RECORD EXCERPTS:
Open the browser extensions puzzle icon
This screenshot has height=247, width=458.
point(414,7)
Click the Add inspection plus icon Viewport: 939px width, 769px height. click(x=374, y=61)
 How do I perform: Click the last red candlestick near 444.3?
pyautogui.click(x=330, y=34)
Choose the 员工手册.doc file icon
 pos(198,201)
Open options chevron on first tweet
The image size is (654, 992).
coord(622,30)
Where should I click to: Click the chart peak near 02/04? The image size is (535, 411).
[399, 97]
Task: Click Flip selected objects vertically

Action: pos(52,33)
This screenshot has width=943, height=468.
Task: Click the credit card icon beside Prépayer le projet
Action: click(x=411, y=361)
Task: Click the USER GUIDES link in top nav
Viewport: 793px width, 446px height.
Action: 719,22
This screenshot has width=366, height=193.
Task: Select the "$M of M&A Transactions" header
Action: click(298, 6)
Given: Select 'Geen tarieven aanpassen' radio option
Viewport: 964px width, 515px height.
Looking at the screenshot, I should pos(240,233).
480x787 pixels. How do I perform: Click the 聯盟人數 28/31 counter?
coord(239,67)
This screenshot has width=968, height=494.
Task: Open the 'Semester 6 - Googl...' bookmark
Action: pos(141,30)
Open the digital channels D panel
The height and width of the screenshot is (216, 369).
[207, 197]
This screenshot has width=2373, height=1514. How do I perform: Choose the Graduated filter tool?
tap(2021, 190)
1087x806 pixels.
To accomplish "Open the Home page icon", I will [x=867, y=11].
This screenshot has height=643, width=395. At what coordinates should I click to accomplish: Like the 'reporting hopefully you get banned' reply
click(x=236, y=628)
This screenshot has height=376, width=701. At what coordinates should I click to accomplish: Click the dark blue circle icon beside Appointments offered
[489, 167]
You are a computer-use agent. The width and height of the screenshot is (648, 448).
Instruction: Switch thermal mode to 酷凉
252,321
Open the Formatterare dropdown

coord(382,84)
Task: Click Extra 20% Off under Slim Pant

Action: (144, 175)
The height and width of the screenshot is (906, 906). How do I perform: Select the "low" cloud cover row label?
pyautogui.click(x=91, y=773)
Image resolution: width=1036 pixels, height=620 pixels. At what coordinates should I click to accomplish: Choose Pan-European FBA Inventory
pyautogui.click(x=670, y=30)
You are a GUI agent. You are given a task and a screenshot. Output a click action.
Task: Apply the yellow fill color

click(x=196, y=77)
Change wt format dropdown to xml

STATED GOAL:
Reproduce all of the records above line for line, with no changes.

SOLUTION TO THIS TASK:
Open the browser extensions puzzle icon
This screenshot has height=247, width=458.
point(414,7)
Click the Add inspection plus icon Viewport: 939px width, 769px height. click(x=374, y=61)
 How do I perform: Click the last red candlestick near 444.3?
pyautogui.click(x=330, y=34)
Choose the 员工手册.doc file icon
 pos(198,201)
Open options chevron on first tweet
The image size is (654, 992).
coord(622,30)
Where should I click to: Click the chart peak near 02/04? The image size is (535, 411).
[399, 97]
Task: Click Flip selected objects vertically

Action: pos(52,33)
This screenshot has width=943, height=468.
Task: Click the credit card icon beside Prépayer le projet
Action: click(x=411, y=361)
Task: Click the USER GUIDES link in top nav
Viewport: 793px width, 446px height.
Action: 719,22
This screenshot has width=366, height=193.
Task: Select the "$M of M&A Transactions" header
Action: click(298, 6)
Given: Select 'Geen tarieven aanpassen' radio option
Viewport: 964px width, 515px height.
Looking at the screenshot, I should pos(240,233).
480x787 pixels. How do I perform: Click the 聯盟人數 28/31 counter?
coord(239,67)
This screenshot has width=968, height=494.
Task: Open the 'Semester 6 - Googl...' bookmark
Action: pos(141,30)
Open the digital channels D panel
The height and width of the screenshot is (216, 369).
[207, 197]
This screenshot has width=2373, height=1514. How do I perform: Choose the Graduated filter tool?
tap(2021, 190)
1087x806 pixels.
To accomplish "Open the Home page icon", I will [x=867, y=11].
This screenshot has height=643, width=395. At what coordinates should I click to accomplish: Like the 'reporting hopefully you get banned' reply
click(x=236, y=628)
This screenshot has height=376, width=701. At what coordinates should I click to accomplish: Click the dark blue circle icon beside Appointments offered
[489, 167]
You are a computer-use agent. The width and height of the screenshot is (648, 448).
Instruction: Switch thermal mode to 酷凉
252,321
Open the Formatterare dropdown

coord(382,84)
Task: Click Extra 20% Off under Slim Pant

Action: (144, 175)
The height and width of the screenshot is (906, 906). How do I perform: Select the "low" cloud cover row label?
pyautogui.click(x=91, y=773)
Image resolution: width=1036 pixels, height=620 pixels. At what coordinates should I click to accomplish: Choose Pan-European FBA Inventory
pyautogui.click(x=670, y=30)
You are a GUI agent. You are given a task and a screenshot. Output a click action.
Task: Apply the yellow fill color

click(x=196, y=77)
Change wt format dropdown to xml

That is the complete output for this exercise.